A morte de mais de 200 cachorros em Santa Cruz do Arari, município do Pará, revoltou ao deputado José de Arimatéia (PRB), que lamentou o incentivo ao morticínio através de moção que protocolou junto à Secretaria Geral da Mesa da Assembleia Legislativa. Avesso à violência contra os animais, o parlamentar ficou indignado com a veiculação desse “fato lamentável” através das redes de televisão do país e decidiu fixar a repulsa que sentiu através de um documento oficial do Legislativo da Bahia que chegará ao conhecimento do prefeito Marcelo Pamplona, corresponsável pela barbaridade.

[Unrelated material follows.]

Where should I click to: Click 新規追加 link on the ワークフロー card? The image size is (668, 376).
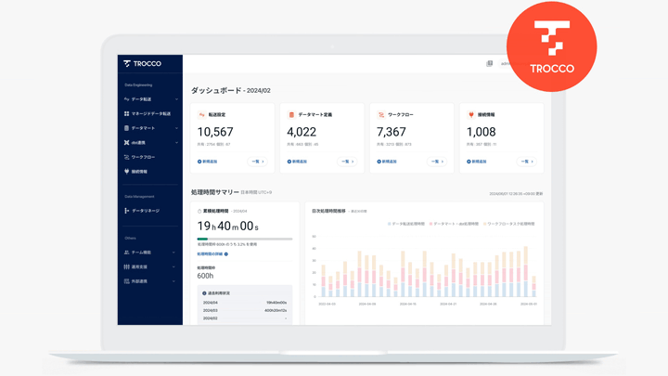click(x=387, y=162)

Ele não acredita que a população da cidade e os paraenses apoiem uma iniciativa desse tipo, de pura selvageria e desumanidade, ainda que sob a justificativa de reduzir o número de animais nas ruas – e para não transmitir doenças à população ou sujar as ruas. Para o deputado José de Arimatéia, o prefeito extrapolou ao incentivar e patrocinar a morte de mais de 200 animais indefesos e precisa ser punido por isso.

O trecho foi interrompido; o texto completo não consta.